UnitedHealth contended the rule violates a separate congressional requirement that the government’s payments to Medicare Advantage plans reflect an “actuarial equivalence” with the fee-for-service payments under traditional Medicare.
A federal appeals court in Washington upheld the rule on a 3-0 vote, saying the actuarial-equivalence provision describes the overall aims of the payment model but “does not separately apply to the requirement that Medicare Advantage insurers avoid known error in their payment requests.”
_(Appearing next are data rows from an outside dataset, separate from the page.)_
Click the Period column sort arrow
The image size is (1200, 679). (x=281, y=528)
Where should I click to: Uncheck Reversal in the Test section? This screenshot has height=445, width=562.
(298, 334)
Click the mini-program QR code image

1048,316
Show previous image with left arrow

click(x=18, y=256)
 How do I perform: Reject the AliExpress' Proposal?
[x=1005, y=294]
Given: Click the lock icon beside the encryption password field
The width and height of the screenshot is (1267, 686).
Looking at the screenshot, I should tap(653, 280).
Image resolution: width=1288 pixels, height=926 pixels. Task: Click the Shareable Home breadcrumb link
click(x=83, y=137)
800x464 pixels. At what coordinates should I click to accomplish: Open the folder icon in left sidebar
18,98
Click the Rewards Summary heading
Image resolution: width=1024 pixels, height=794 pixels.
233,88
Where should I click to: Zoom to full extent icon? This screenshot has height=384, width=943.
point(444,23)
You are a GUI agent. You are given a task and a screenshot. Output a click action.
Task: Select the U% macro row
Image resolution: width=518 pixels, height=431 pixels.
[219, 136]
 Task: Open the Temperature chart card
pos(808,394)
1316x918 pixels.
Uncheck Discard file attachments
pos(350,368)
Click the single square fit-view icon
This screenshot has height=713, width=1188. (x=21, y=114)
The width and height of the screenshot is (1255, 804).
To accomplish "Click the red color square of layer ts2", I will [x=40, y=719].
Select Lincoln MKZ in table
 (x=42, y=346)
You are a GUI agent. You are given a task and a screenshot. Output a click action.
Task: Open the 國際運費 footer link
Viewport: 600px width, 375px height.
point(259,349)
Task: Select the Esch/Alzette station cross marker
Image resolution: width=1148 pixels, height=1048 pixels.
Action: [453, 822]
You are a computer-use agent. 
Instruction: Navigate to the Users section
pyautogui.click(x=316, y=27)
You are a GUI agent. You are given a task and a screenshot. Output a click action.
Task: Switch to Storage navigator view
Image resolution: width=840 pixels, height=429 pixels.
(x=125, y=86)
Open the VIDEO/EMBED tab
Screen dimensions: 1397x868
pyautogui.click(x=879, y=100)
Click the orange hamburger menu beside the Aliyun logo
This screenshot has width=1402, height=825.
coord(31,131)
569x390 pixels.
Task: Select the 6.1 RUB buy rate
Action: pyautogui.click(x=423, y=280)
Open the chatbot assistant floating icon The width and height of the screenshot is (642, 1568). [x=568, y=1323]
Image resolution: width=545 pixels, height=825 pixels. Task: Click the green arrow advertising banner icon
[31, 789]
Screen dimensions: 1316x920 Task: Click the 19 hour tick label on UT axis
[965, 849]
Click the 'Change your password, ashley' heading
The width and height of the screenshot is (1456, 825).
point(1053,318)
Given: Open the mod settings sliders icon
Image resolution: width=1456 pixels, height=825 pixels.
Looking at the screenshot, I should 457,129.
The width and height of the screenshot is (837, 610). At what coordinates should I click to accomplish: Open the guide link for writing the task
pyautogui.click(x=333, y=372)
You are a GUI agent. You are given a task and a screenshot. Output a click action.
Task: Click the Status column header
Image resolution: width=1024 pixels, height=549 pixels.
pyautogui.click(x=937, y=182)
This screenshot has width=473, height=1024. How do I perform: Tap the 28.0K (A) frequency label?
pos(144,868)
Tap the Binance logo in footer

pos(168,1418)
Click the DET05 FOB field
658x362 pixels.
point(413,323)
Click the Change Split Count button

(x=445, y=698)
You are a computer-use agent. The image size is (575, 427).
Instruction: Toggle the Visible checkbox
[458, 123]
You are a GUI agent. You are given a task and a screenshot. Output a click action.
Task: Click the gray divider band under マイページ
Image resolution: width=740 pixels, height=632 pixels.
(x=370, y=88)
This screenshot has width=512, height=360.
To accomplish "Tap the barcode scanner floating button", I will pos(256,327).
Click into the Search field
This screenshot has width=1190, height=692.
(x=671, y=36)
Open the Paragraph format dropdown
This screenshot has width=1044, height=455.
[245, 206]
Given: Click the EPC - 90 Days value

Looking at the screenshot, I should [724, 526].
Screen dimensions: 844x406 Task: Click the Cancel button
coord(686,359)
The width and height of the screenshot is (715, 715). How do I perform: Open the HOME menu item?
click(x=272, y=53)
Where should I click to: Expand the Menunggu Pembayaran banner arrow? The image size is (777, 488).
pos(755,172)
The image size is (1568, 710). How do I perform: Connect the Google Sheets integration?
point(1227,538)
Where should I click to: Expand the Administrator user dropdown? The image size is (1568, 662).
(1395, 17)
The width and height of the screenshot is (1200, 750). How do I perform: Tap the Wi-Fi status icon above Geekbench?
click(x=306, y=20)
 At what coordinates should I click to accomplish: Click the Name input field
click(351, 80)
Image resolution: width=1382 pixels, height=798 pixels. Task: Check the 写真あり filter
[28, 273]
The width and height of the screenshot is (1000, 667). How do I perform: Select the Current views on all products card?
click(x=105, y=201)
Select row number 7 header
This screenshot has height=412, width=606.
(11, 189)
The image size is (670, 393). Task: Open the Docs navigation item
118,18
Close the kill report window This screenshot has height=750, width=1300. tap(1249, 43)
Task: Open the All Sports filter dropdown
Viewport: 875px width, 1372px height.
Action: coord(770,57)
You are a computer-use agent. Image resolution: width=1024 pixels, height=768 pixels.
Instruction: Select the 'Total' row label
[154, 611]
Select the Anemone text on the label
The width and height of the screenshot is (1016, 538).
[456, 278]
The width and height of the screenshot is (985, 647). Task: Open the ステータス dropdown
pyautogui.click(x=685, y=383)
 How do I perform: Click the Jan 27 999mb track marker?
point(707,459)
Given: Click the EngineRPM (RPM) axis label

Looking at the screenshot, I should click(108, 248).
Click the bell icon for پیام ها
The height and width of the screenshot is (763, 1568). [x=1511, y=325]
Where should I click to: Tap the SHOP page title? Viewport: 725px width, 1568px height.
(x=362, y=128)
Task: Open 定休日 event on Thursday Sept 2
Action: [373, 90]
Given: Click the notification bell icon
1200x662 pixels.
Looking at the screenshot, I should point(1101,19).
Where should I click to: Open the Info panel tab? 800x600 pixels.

The Biden administration urged the Supreme Court to reject the appeal. It said audits conducted by the Health & Human Services Department found that more than 40% of the risk scores in each of two UnitedHealth plans were inaccurate due to unsupported diagnoses. The department estimated the impact on payments for those two contracts to be more than $500 million.
The Centers for Medicare & Medicaid Services estimated the government made more than $16 billion in improper payments under Medicare Advantage during fiscal 2016 alone, according to a 2017 Government Accountability Office report.
The private version of Medicare has become a growth engine for the US health insurance industry, with enrollment in Medicare Advantage roughly doubling in the last decade. Insurers have come under scrutiny for the way they record patient illnesses, with authorities saying the practices sometimes inflate payments. The industry has defended the practices, saying insurers are reimbursed appropriately for the risk they take on.
The US Chamber of Commerce and America’s Health Insurance Plans, which represents the industry, backed UnitedHealth in the Supreme Court case.
The case is UnitedHealthcare Insurance v. Becerra, 21-1140.